LEGGI: Panaghiotis A. Yfantis, Francesco di Assisi, un testimone della pace (testo completo)

LEGGI: Sr. Magdalen di Maldon, La pace interiore e l’amore per il nemico: san Silvano dell’Athos (testo completo)

I lavori del convegno, come il giorno precedente, sono stati scanditi dalla preghiera liturgica della Comunità, che oggi ha celebrato la memoria di san Mosè profeta, che la tradizione biblica e patristica ricordano come “l’amico di Dio” e “il più mite tra tutti gli uomini”.
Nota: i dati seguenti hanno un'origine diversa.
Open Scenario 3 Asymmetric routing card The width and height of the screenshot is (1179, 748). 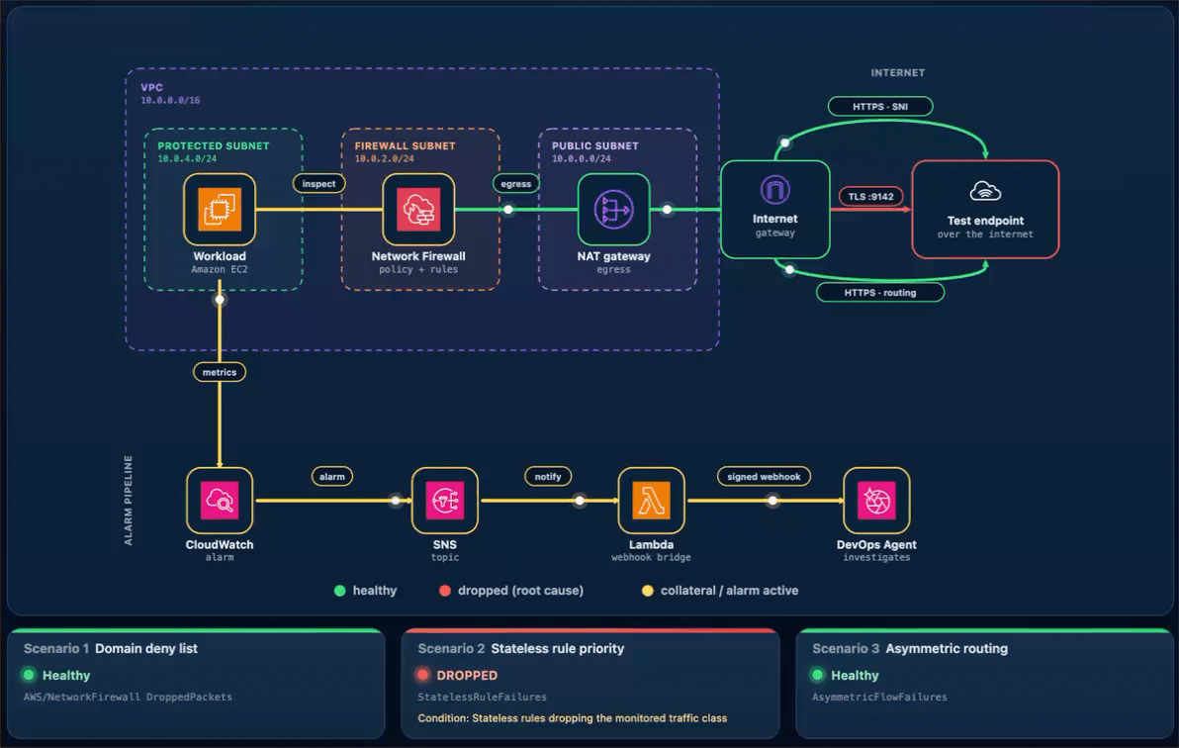click(x=985, y=684)
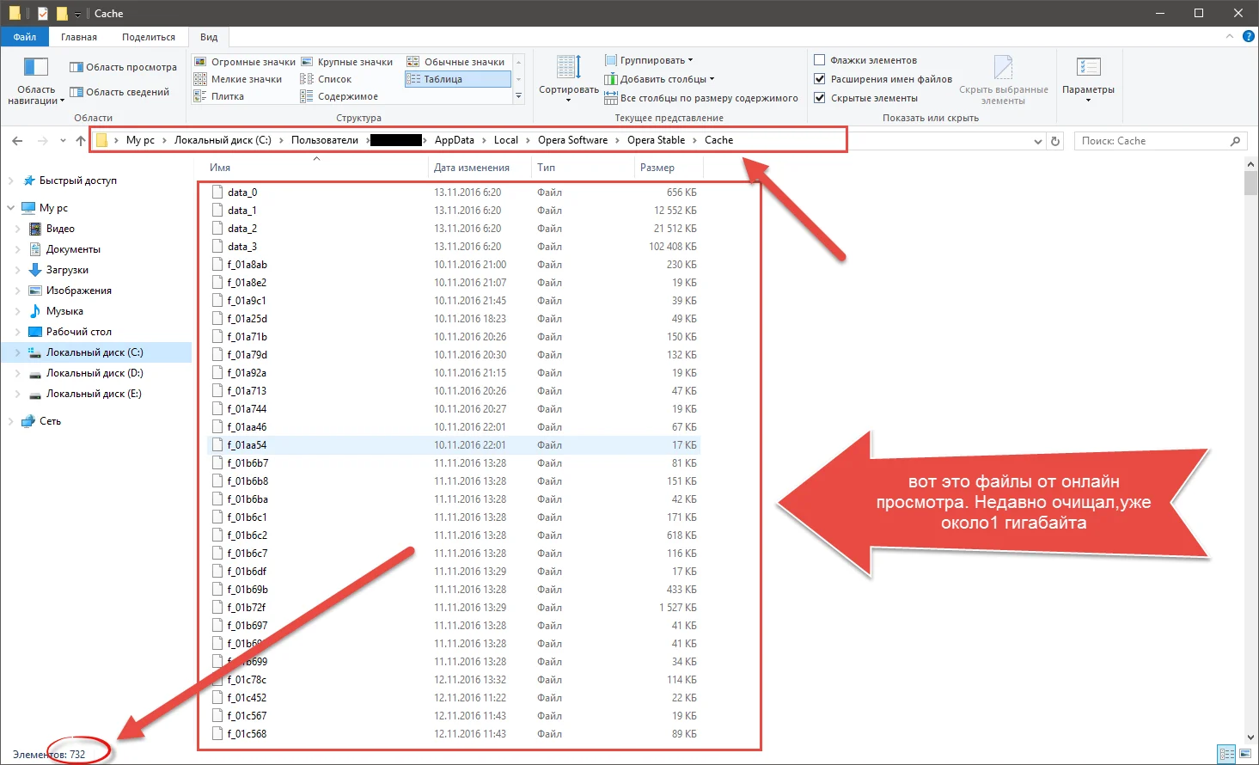Click the refresh button beside address bar
Screen dimensions: 1259x765
coord(1055,141)
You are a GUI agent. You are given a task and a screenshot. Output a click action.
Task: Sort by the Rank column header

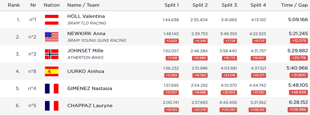pos(14,5)
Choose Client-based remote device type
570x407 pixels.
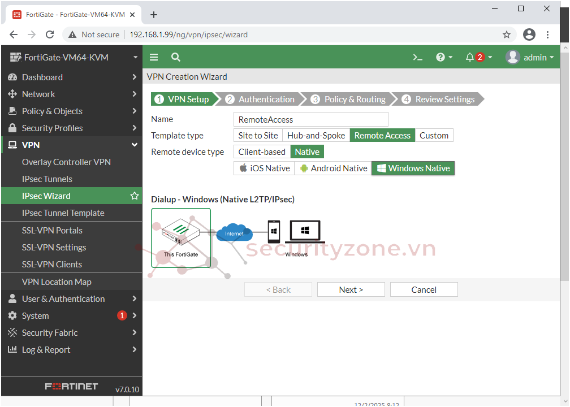(x=262, y=152)
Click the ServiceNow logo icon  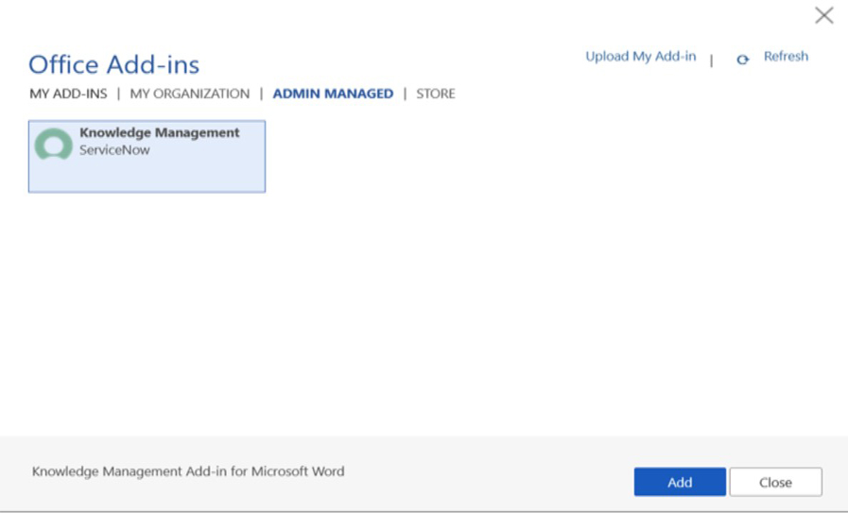[53, 145]
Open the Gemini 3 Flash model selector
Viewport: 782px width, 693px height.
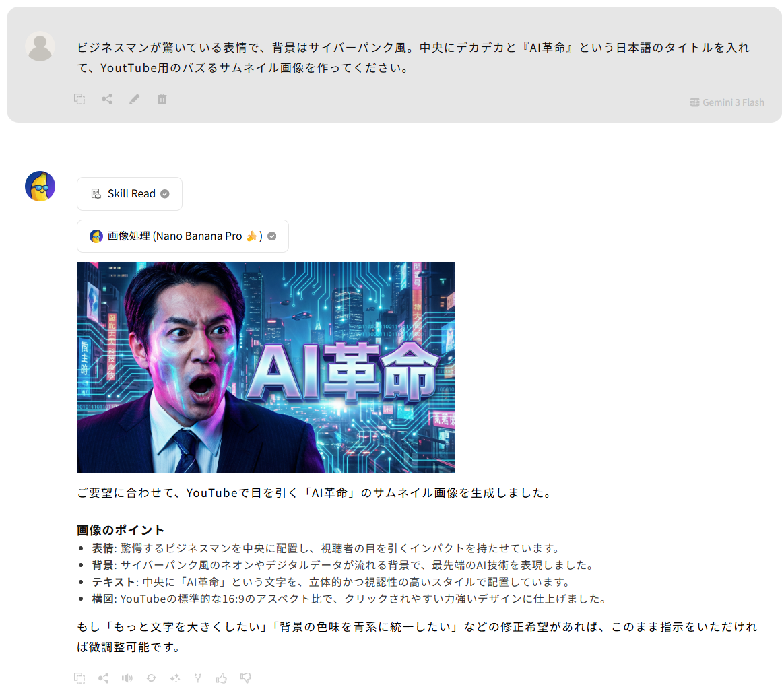(x=727, y=102)
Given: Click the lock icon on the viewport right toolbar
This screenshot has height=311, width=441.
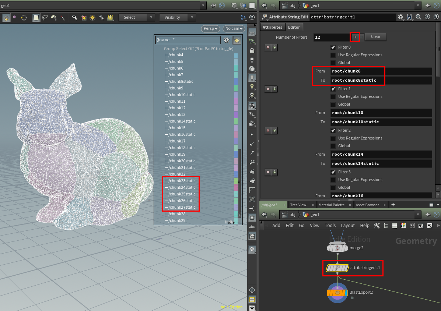Looking at the screenshot, I should tap(252, 50).
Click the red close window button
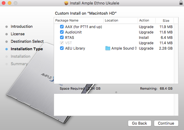Screen dimensions: 184x130 click(4, 3)
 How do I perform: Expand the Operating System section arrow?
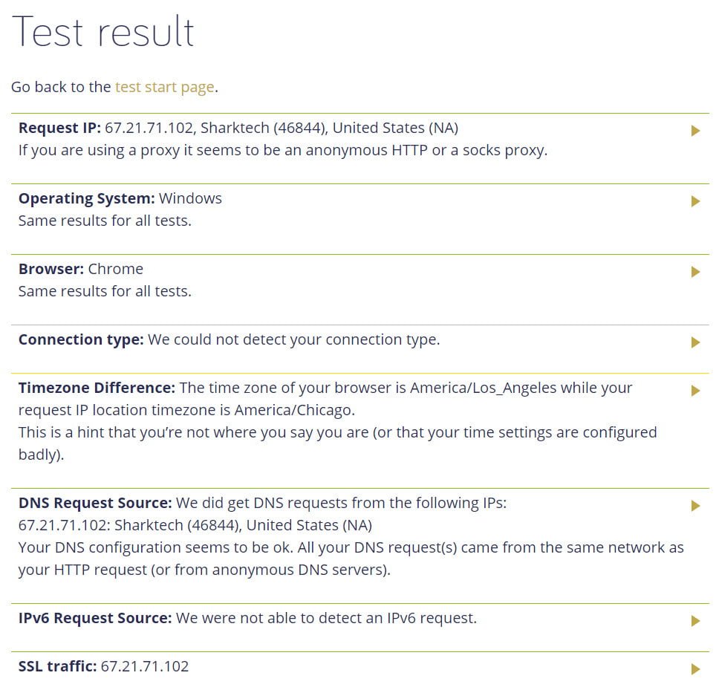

Dopo il pranzo un gruppo di ortodossi partecipanti al convegno, su invito del vescovo + Filaret di Leopoli e Galizia, si è radunato nella chiesa della comunità per celebrare una supplica (litia) in memoria del centenario della deportazione, da parte delle autorità austro-ungariche, degli ucraini rumeni nel campo di concentramento di Talerhof (Austria).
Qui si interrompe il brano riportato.